Peach Scab Cladosporium carpophilum
Peach Scab, induced by the plant pathogenic fungus Cladosporium carpophilum, occurrs on peaches, nectarines, apricots and plums.
The disease affects twigs, leaves and fruits. The most serious damage results from fruit infections. Twig cankers begin as small, reddish lesions on current season's growth. These cankers expand slowly and may not be visible until mid summer. The small cankers have irregular margins, but do not cause sunken areas on the bark. Fruit lesions start as small greenish spots. These generally don't appear until the fruit is half grown even though infection occurred earlier in the season. Older lesions are approximately 1/4 inch in diameter and develop a dusty or velvety green appearance. The numerous lesions typically are clustered near the stem end of the fruit. Extensive spotting can result in fruit cracks, which serve as entrance points for several fruit rotting fungi.

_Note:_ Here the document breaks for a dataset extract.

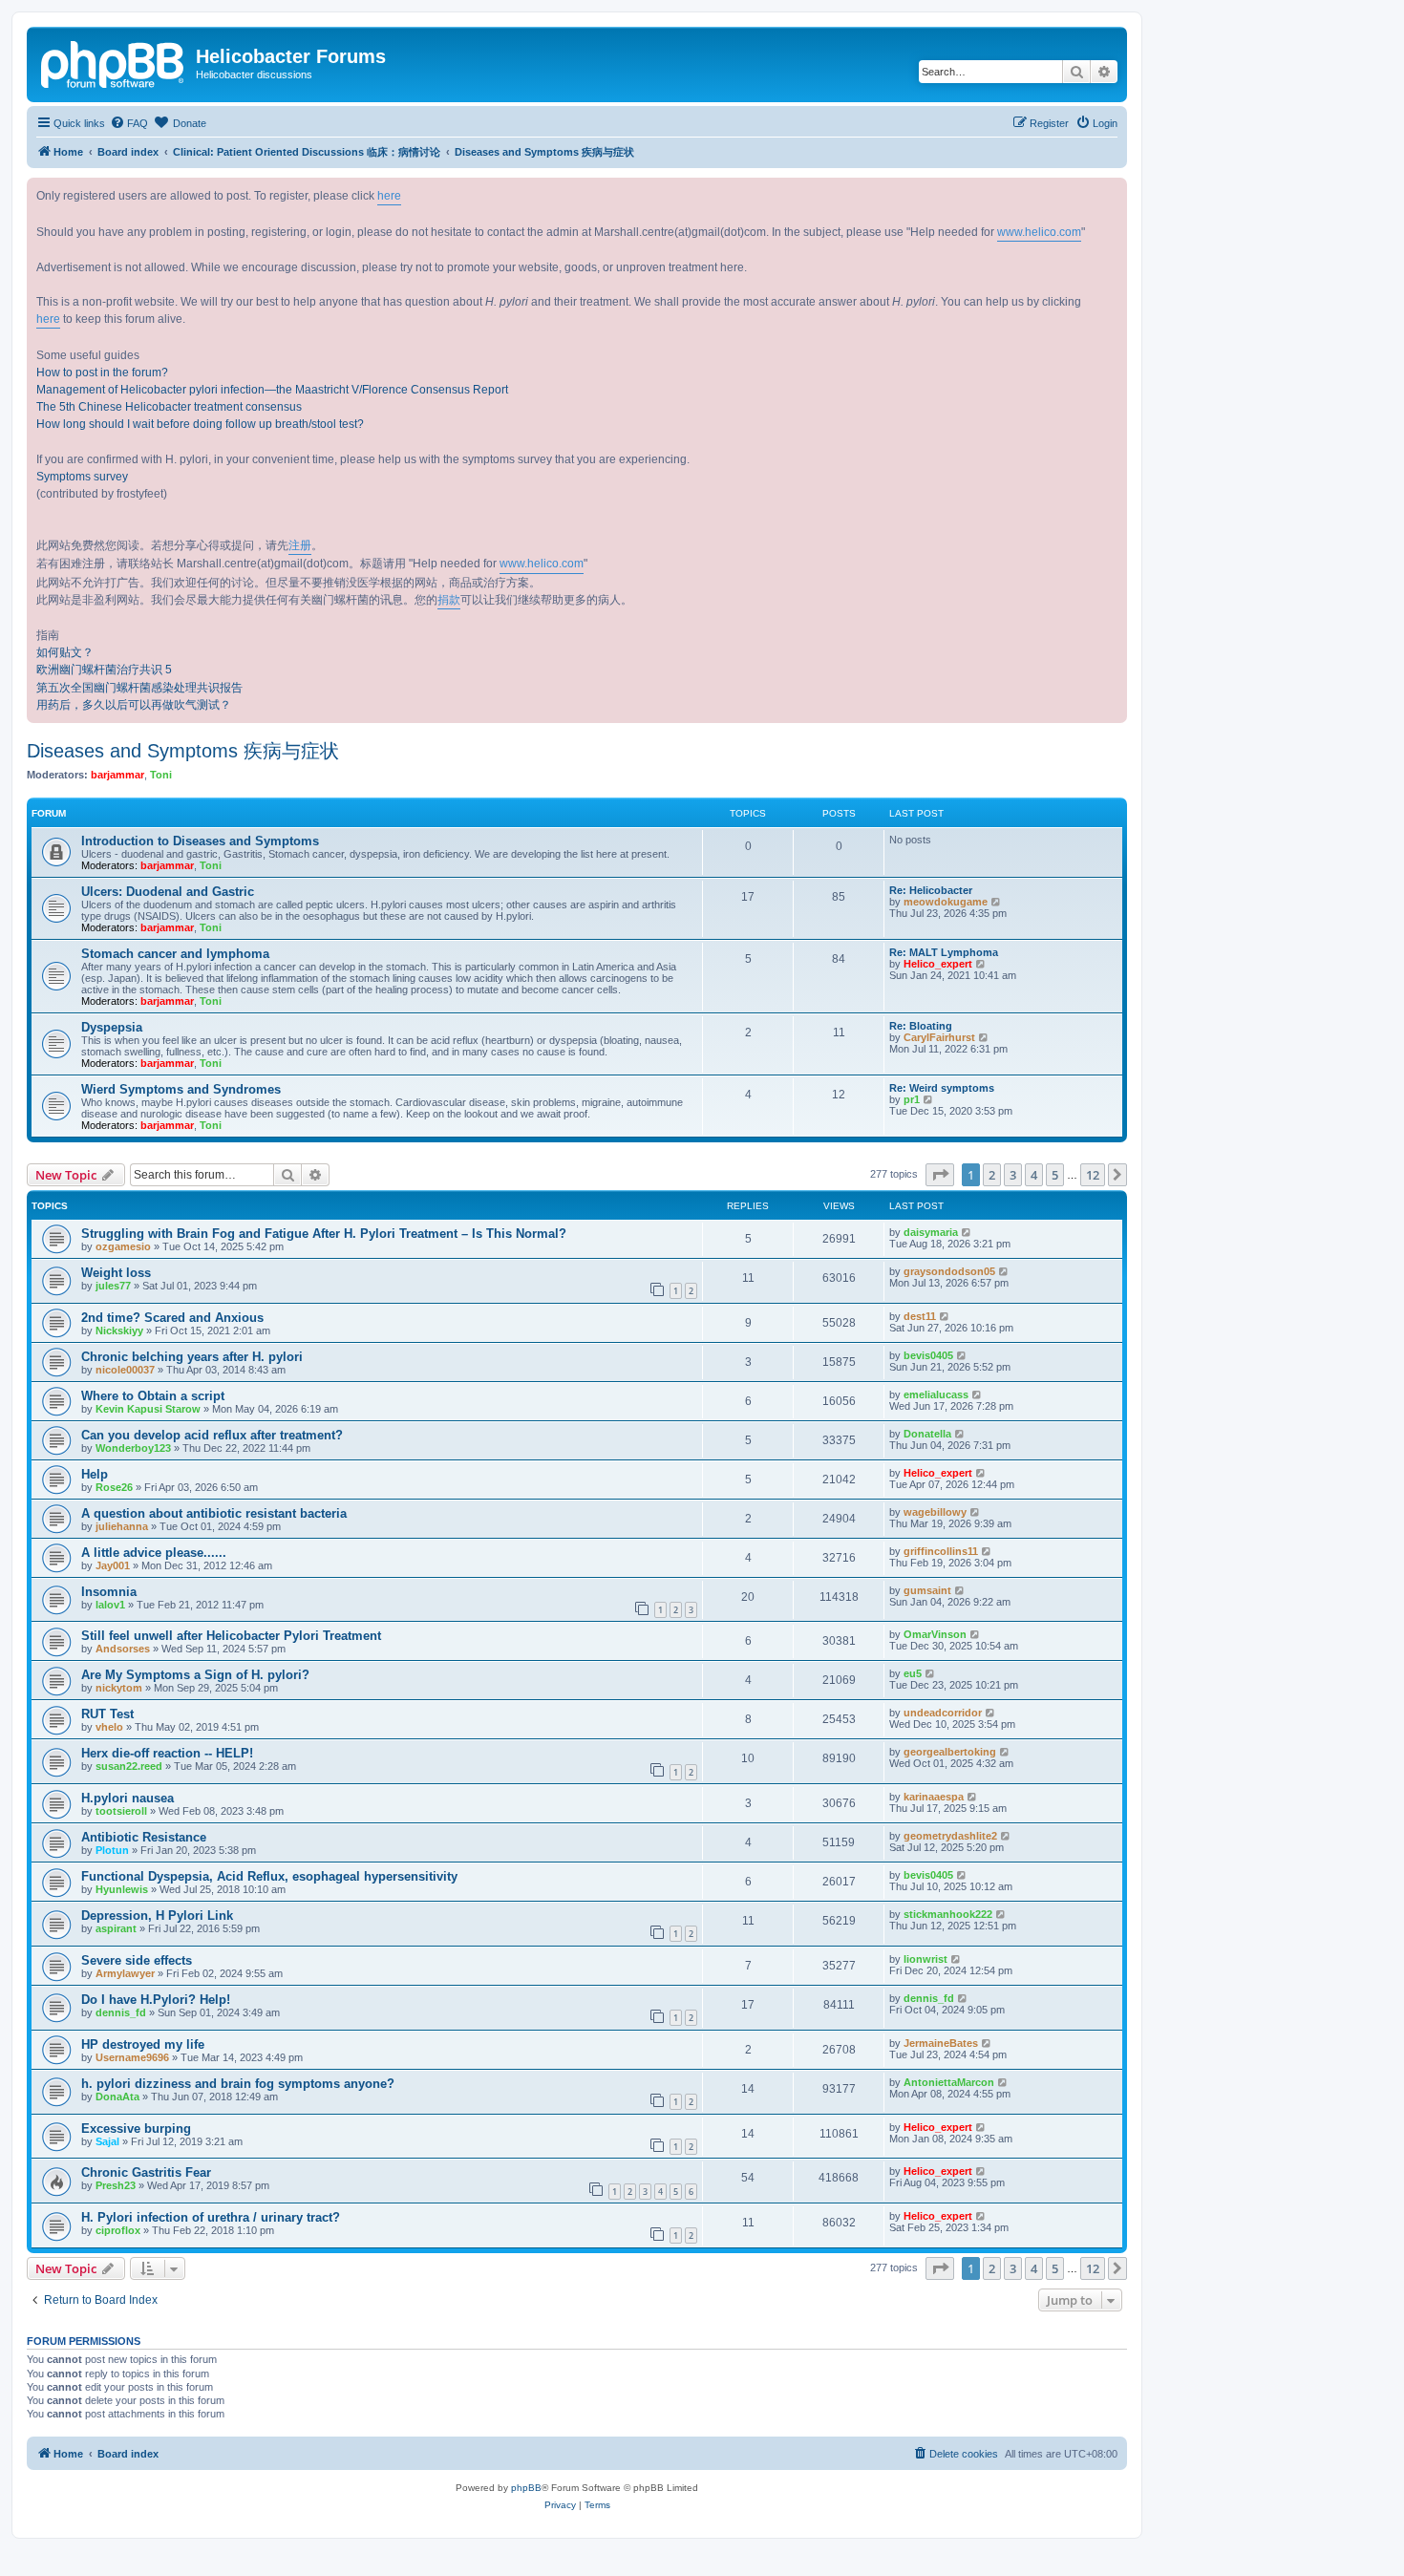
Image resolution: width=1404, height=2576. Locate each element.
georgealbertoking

The fungus overwinters in lesions on twigs. Conidia are produced in the spring after petal fall and are windblown or splashed by rain. The conditions which favor disease development are temperatures above 16°C for spore production, over 10°C (optimal 22°C to 27°C) for spore germination, and between 2°C and 35°C for disease development. Most infection occurs at the time, when the shuck split , although the fruit remains susceptible through harvest.
On the twigs the mycelium hibernates in the form of dark-brown spherical cells. It is possible that fungal conidia are able to overwinter. In springtime conidia are produced from resting spores or mycelium. Through rain and wind they will be carried to the leaves and fruits. Germination follows shortly and the fungus penetrate into the plant tissue. Infection starts after the petals fall, but symptoms are often not seen for some weeks. Inoculations and infections continue until the fruit matures.
Infection of the fruit: Here spores and mycelium are attached closely to the surface between the hairs, forming a mat of short, plump cells. The fungus does not penetrate into the flesh of the peach, but the close contact of the fungus with the outer cells allows absorption of nutrition from the fruit through the unbroken walls. Evidently there is some injury to the outer cells.
The fungus is also able to infect the twigs, developing lesions as previously described. In these diseased areas the pathogen is able to overwinter till the next saison.
Temperatures between 7 and 24°C with leaf wetness periodes from 19hours to 9 hours at 17°C to 19°C and increases to 17hours at temperatures of about 24°C (array with temperatues and leaf wetness hours for modelling) . if infection started a relative humidity of more hant 90% is enough to increase the infection. if rel. humidity is above 70% then stop the infection.
The fieldclimate Modell calculates in dependence of leaf wetness duration and temperature a risk model of Cladosporium carpohilum.